Liu Andrew C, Welsh David K, Ko Caroline H, Tran Hien G, Zhang Eric E, Priest Aaron A, Buhr Ethan D, Singer Oded, Meeker Kirsten, Verma Inder M, Doyle Francis J, Takahashi Joseph S, Kay Steve A
Department of Biochemistry, The Scripps Research Institute, La Jolla, CA 92037, USA.
Cell. 2007 May 4;129(3):605-16. doi: 10.1016/j.cell.2007.02.047.
Molecular mechanisms of the mammalian circadian clock have been studied primarily by genetic perturbation and behavioral analysis. Here, we used bioluminescence imaging to monitor Per2 gene expression in tissues and cells from clock mutant mice. We discovered that Per1 and Cry1 are required for sustained rhythms in peripheral tissues and cells, and in neurons dissociated from the suprachiasmatic nuclei (SCN). Per2 is also required for sustained rhythms, whereas Cry2 and Per3 deficiencies cause only period length defects. However, oscillator network interactions in the SCN can compensate for Per1 or Cry1 deficiency, preserving sustained rhythmicity in mutant SCN slices and behavior. Thus, behavior does not necessarily reflect cell-autonomous clock phenotypes.

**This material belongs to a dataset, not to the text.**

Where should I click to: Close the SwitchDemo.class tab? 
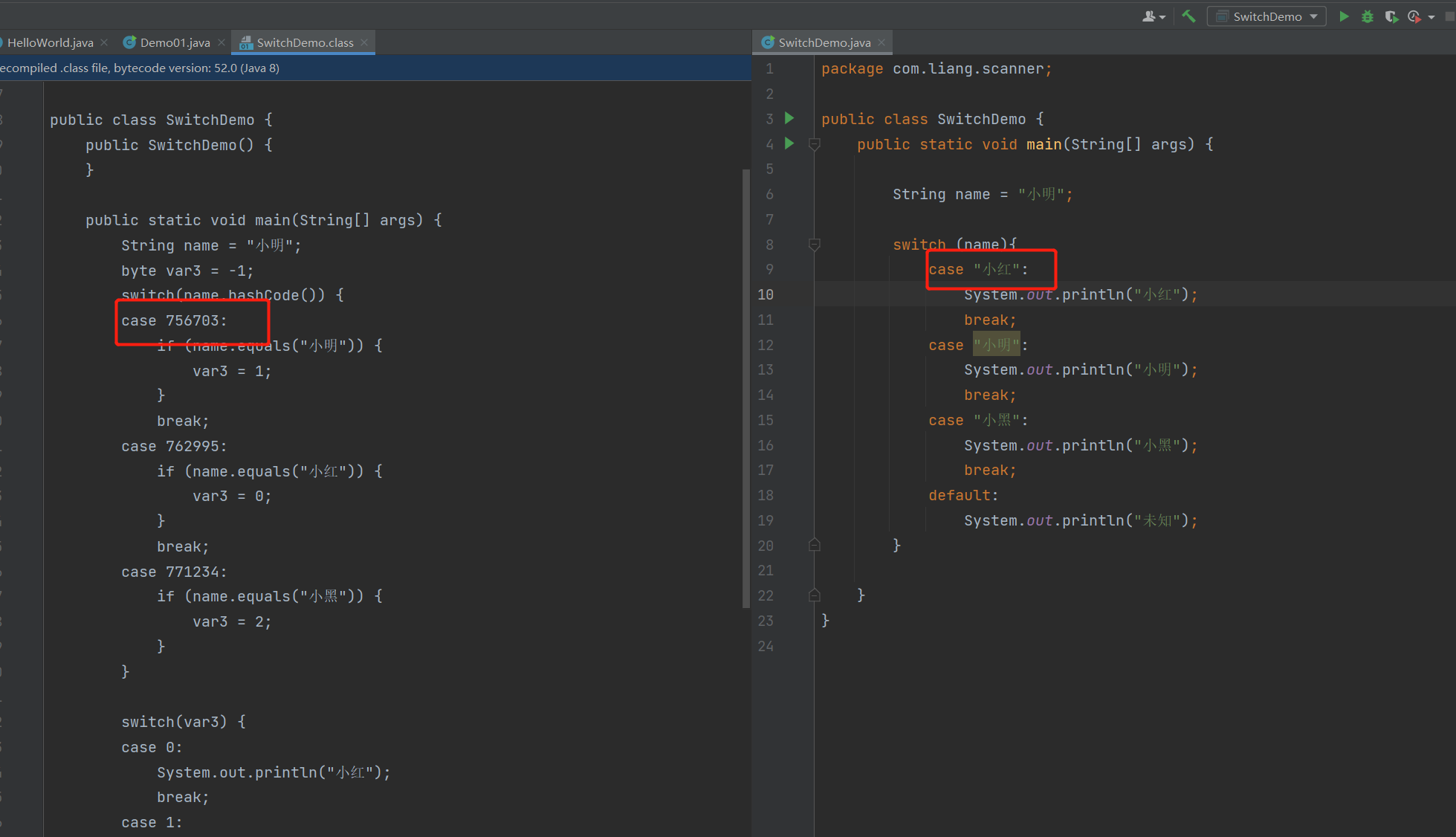[364, 42]
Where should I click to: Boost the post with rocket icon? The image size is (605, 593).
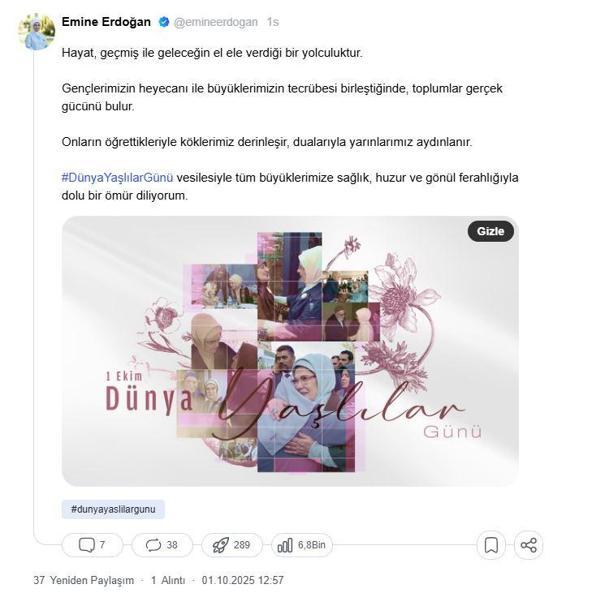pyautogui.click(x=221, y=545)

Our studies reveal previously unappreciated requirements for Per1, Per2, and Cry1 in sustaining cellular circadian rhythmicity and demonstrate that SCN intercellular coupling is essential not only to synchronize component cellular oscillators but also for robustness against genetic perturbations.

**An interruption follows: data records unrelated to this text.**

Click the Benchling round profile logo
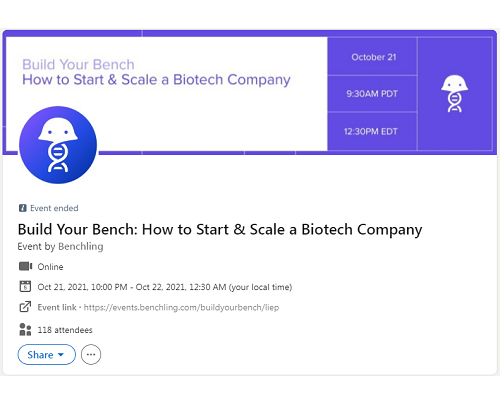This screenshot has height=400, width=500. [x=58, y=145]
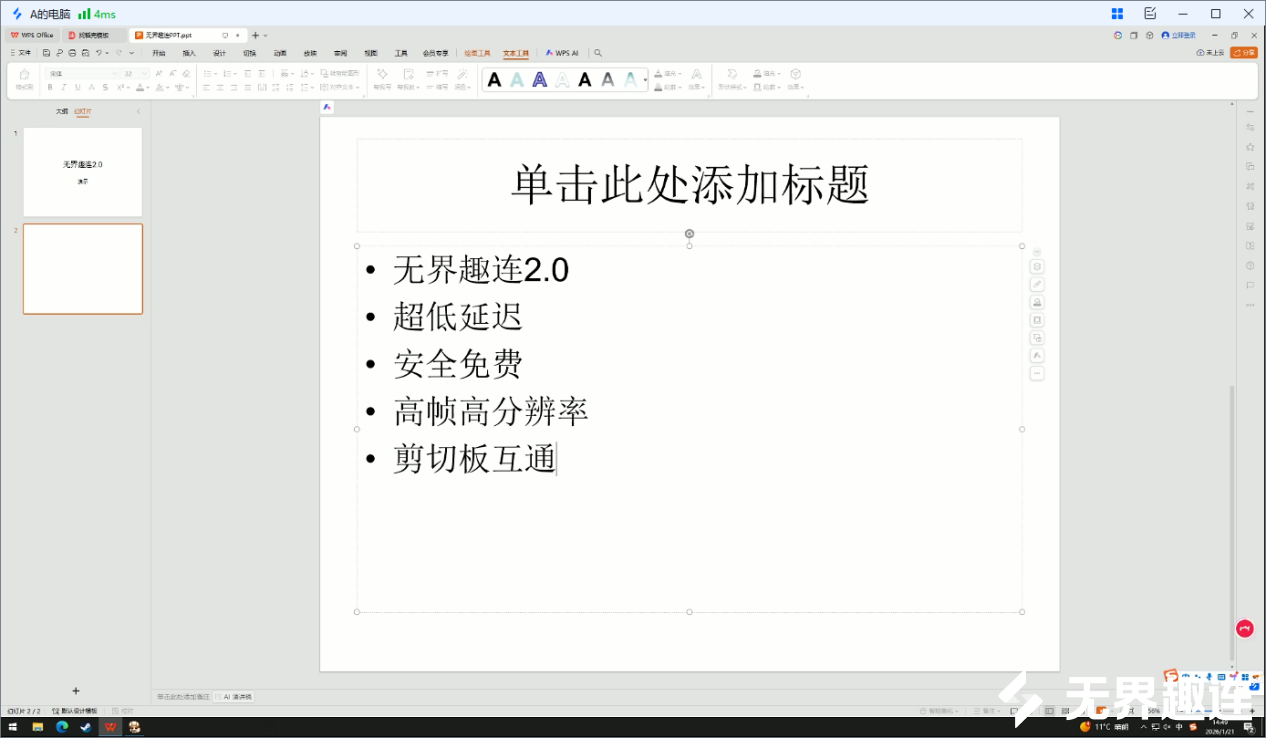
Task: Toggle underline formatting
Action: click(x=77, y=88)
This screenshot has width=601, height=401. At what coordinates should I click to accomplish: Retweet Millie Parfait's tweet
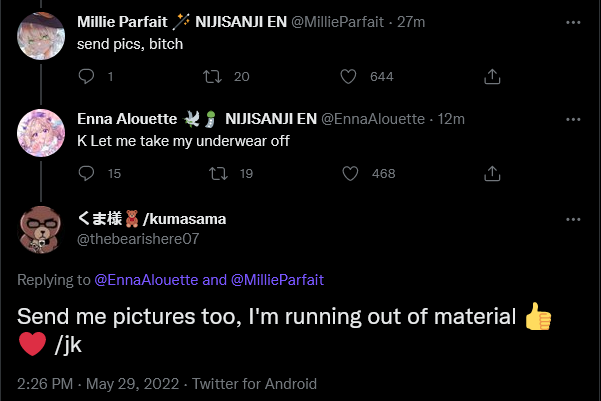tap(212, 77)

哺乳动物生物钟的分子机制主要通过基因扰动和行为分析进行研究。在此,我们利用生物发光成像技术监测生物钟突变小鼠组织和细胞中的Per2基因表达。我们发现,Per1和Cry1是外周组织、细胞以及从视交叉上核(SCN)分离出的神经元中维持节律所必需的。Per2对于维持节律也是必需的,而Cry2和Per3缺陷仅导致周期长度缺陷。然而,SCN中的振荡器网络相互作用可以补偿Per1或Cry1缺陷,在突变的SCN切片和行为中保持持续的节律性。因此,行为不一定反映细胞自主的生物钟表型。我们的研究揭示了Per1、Per2和Cry1在维持细胞昼夜节律性方面以前未被认识到的需求,并证明SCN细胞间耦合不仅对于同步组成细胞振荡器至关重要,而且对于抵抗基因扰动的稳健性也至关重要。